ACTIVITY :: When you reach the line containing "Screen dimensions: 2363x871" in the data below, begin returning lines exactly as written, and stop once the line containing "Given: Click two-arrow" has been returned.

INPUT ::
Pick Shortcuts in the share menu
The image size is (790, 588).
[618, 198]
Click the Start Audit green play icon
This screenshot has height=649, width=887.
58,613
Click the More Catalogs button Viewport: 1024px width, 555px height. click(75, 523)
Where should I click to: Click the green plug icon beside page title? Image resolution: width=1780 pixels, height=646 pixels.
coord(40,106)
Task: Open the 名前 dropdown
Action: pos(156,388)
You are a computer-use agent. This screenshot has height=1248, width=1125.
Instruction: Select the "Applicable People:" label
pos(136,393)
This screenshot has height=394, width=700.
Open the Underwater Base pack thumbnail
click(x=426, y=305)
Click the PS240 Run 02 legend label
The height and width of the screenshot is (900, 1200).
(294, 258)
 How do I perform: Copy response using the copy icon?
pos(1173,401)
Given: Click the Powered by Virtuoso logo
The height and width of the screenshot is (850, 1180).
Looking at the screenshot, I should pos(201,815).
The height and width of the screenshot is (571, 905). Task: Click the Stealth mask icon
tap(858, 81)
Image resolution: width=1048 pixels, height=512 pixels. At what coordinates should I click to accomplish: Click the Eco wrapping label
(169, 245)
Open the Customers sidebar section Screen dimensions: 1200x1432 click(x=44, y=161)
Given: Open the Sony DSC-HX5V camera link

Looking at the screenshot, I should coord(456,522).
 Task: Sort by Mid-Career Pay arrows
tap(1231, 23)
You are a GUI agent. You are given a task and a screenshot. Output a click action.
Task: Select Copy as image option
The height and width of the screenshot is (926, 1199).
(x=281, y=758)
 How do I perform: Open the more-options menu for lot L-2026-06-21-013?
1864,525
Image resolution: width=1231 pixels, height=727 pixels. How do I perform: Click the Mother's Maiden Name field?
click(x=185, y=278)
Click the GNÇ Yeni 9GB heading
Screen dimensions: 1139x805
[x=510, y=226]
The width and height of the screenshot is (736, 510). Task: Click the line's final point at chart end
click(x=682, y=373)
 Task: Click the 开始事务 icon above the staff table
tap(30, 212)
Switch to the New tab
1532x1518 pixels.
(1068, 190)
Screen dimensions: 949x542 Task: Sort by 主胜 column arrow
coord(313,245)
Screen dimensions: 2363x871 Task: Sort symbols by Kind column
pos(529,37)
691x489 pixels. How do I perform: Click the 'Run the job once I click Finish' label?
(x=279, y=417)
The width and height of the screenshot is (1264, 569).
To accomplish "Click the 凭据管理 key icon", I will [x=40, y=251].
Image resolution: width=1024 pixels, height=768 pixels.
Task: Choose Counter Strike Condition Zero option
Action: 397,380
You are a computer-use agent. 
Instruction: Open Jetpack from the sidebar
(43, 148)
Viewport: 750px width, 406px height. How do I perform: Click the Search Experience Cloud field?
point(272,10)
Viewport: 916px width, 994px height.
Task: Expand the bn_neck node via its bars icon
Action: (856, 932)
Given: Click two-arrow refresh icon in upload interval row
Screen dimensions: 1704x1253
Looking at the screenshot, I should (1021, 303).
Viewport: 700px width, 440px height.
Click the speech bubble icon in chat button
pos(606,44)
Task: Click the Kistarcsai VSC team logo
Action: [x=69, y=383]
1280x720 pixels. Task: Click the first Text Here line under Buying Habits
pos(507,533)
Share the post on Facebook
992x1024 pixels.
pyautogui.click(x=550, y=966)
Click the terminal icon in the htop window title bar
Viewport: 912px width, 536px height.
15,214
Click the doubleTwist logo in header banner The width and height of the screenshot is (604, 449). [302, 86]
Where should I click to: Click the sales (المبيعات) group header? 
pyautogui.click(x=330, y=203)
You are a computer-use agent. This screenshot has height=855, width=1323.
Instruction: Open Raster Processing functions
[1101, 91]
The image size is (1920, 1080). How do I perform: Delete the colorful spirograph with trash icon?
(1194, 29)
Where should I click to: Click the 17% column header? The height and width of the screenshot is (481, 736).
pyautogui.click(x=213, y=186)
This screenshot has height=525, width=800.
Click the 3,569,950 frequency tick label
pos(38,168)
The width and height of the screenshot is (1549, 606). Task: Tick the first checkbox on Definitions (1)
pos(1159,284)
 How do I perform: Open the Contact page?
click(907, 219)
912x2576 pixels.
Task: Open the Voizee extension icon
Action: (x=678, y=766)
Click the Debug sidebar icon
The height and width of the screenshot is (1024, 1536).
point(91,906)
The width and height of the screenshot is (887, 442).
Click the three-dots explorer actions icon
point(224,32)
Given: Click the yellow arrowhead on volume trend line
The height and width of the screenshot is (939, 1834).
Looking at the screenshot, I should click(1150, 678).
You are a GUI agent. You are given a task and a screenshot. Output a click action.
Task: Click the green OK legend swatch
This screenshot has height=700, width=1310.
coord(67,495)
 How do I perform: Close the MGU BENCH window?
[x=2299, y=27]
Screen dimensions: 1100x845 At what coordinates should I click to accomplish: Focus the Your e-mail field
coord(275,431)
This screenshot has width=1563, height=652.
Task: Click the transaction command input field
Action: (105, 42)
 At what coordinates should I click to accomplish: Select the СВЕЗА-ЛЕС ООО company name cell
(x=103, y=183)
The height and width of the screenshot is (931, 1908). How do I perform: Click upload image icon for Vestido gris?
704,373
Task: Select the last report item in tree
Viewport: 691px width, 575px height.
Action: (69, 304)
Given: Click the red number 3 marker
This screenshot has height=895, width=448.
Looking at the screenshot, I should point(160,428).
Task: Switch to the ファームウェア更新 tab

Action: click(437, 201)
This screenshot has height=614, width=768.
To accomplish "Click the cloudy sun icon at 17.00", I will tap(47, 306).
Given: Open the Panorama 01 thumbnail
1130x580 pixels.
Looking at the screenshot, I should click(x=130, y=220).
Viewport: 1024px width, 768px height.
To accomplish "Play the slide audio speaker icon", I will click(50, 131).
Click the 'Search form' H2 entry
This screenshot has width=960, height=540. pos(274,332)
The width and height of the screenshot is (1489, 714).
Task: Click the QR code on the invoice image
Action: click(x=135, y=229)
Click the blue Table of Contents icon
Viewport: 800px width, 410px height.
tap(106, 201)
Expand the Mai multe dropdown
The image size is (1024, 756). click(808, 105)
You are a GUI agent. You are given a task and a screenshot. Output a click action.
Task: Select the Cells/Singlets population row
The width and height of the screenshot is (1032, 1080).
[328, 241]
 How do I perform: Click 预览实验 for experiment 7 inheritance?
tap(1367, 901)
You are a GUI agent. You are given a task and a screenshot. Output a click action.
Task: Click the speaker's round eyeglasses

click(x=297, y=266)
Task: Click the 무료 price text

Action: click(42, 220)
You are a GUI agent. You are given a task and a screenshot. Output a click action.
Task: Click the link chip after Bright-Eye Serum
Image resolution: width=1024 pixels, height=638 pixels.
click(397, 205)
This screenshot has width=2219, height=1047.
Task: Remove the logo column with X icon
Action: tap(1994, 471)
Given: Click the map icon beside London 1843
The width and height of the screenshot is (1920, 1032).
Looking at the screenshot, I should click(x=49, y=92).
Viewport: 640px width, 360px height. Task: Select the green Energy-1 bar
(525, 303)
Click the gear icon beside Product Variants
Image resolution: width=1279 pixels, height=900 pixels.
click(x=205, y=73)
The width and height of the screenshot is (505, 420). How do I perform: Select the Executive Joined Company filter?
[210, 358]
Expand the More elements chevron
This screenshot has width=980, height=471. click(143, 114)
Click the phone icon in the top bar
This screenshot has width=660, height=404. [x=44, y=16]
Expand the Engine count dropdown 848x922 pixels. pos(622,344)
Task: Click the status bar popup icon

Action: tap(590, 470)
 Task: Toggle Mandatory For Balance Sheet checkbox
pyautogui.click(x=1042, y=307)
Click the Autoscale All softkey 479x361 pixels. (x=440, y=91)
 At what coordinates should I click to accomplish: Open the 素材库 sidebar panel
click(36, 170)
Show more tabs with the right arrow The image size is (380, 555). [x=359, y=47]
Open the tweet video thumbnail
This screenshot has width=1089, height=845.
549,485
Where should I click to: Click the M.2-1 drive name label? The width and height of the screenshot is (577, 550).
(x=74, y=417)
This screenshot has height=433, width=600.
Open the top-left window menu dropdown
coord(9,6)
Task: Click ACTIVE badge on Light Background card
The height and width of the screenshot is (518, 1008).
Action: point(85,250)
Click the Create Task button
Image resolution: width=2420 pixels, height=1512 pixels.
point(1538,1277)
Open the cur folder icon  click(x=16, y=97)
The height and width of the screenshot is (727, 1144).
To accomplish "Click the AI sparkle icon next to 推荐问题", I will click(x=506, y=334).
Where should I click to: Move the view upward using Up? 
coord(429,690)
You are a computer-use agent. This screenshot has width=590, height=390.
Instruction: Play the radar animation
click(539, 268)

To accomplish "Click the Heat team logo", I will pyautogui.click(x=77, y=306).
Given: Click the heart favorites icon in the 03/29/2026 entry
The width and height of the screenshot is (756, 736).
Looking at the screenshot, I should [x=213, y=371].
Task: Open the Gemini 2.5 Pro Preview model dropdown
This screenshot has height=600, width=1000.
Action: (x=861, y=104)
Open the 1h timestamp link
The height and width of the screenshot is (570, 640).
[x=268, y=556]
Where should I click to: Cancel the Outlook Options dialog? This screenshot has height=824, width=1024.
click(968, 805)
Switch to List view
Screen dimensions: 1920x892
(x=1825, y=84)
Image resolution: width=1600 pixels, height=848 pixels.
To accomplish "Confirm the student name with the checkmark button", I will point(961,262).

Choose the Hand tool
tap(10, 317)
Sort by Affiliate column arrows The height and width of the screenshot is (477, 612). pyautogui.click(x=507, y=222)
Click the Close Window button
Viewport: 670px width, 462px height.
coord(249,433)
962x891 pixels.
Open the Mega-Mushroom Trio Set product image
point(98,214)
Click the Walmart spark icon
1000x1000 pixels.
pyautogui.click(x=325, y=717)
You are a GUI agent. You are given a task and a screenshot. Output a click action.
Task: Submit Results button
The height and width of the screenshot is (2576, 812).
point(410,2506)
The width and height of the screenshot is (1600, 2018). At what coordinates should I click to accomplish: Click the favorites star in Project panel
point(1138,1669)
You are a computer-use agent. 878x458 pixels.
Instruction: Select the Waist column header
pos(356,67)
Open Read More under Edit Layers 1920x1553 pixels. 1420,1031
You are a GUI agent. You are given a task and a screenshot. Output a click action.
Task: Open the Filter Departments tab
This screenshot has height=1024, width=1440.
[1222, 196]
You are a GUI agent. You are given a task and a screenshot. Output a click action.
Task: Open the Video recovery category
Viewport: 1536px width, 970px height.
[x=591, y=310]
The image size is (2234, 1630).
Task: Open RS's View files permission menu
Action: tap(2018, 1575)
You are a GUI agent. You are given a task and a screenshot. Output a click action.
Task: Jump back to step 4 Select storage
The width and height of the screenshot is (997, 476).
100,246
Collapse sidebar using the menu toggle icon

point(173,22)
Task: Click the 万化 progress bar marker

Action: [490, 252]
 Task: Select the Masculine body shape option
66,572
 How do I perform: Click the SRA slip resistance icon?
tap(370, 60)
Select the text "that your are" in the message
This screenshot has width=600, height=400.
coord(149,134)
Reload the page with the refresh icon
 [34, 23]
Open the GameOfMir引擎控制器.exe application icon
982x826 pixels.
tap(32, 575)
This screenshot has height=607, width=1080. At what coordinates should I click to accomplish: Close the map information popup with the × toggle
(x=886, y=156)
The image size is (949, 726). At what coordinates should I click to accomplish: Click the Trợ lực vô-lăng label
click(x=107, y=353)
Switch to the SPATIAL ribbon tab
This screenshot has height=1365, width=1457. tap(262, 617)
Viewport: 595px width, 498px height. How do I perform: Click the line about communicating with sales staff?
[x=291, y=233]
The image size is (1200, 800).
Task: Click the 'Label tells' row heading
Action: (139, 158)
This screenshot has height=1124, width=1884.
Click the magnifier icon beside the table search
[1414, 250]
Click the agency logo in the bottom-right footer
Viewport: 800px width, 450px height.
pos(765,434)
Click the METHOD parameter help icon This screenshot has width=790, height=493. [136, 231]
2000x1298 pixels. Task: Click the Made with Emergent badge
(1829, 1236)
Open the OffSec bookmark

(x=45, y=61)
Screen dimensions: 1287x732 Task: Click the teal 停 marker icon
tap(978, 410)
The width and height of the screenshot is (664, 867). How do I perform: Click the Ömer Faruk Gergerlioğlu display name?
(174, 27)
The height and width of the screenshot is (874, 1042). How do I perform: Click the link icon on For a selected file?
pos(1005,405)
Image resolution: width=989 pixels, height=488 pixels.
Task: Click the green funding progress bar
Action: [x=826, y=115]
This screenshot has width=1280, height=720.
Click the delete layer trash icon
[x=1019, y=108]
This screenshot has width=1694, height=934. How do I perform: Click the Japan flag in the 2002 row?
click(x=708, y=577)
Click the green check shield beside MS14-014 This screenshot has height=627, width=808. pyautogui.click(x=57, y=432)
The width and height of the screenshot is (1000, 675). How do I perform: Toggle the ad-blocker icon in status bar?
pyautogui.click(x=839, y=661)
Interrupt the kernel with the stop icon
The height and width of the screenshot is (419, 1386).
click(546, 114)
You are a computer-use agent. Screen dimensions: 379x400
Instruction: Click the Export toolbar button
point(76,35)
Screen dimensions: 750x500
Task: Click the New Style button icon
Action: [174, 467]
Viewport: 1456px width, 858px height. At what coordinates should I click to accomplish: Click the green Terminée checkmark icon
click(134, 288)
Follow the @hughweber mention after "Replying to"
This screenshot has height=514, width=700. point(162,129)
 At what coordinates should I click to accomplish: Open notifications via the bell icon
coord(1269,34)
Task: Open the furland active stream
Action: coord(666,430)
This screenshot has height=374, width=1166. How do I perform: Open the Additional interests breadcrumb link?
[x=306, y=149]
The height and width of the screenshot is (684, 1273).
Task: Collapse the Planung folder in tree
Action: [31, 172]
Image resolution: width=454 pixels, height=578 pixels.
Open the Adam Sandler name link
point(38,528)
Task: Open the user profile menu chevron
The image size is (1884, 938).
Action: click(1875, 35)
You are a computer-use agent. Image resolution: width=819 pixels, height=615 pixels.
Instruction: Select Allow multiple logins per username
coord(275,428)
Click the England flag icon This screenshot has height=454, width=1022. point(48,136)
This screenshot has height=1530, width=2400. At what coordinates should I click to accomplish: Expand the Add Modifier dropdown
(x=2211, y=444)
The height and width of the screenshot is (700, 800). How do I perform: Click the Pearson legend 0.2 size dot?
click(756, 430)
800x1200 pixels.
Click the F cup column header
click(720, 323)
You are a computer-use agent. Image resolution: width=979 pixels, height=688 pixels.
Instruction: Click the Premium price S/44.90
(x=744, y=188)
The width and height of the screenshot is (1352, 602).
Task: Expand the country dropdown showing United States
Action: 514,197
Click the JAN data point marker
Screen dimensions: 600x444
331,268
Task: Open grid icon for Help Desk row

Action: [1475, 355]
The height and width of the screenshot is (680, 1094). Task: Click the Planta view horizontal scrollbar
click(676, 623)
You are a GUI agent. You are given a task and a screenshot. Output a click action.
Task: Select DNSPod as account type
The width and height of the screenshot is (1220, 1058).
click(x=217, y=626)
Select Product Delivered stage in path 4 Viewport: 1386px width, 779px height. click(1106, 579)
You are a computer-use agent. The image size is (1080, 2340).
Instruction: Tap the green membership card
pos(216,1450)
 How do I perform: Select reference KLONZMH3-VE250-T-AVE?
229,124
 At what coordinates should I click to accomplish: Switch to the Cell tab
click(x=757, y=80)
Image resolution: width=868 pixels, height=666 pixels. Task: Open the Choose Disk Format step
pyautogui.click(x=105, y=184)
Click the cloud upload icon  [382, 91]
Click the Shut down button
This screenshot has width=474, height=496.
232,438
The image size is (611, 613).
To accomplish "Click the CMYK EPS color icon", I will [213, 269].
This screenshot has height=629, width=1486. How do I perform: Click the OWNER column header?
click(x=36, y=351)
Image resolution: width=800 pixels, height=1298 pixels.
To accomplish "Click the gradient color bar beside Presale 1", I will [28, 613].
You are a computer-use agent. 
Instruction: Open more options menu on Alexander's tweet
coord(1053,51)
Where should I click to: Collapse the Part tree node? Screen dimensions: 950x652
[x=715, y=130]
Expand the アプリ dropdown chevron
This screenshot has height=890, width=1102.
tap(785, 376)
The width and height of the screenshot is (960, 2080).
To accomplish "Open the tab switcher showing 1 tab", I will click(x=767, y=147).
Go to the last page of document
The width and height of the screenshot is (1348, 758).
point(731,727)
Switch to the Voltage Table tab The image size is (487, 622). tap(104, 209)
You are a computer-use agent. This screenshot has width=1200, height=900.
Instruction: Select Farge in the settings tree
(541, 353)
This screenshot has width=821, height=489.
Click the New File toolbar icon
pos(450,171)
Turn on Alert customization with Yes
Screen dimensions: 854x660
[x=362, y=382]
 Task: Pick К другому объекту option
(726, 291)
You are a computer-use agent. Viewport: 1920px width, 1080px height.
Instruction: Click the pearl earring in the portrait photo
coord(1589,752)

ANSWER SPACE ::
Screen dimensions: 2363x871 Task: Sort symbols by Kind column
pos(529,37)
691x489 pixels. How do I perform: Click the 'Run the job once I click Finish' label?
(x=279, y=417)
The width and height of the screenshot is (1264, 569).
To accomplish "Click the 凭据管理 key icon", I will [x=40, y=251].
Image resolution: width=1024 pixels, height=768 pixels.
Task: Choose Counter Strike Condition Zero option
Action: 397,380
You are a computer-use agent. 
Instruction: Open Jetpack from the sidebar
(43, 148)
Viewport: 750px width, 406px height. How do I perform: Click the Search Experience Cloud field?
point(272,10)
Viewport: 916px width, 994px height.
Task: Expand the bn_neck node via its bars icon
Action: (856, 932)
Given: Click two-arrow refresh icon in upload interval row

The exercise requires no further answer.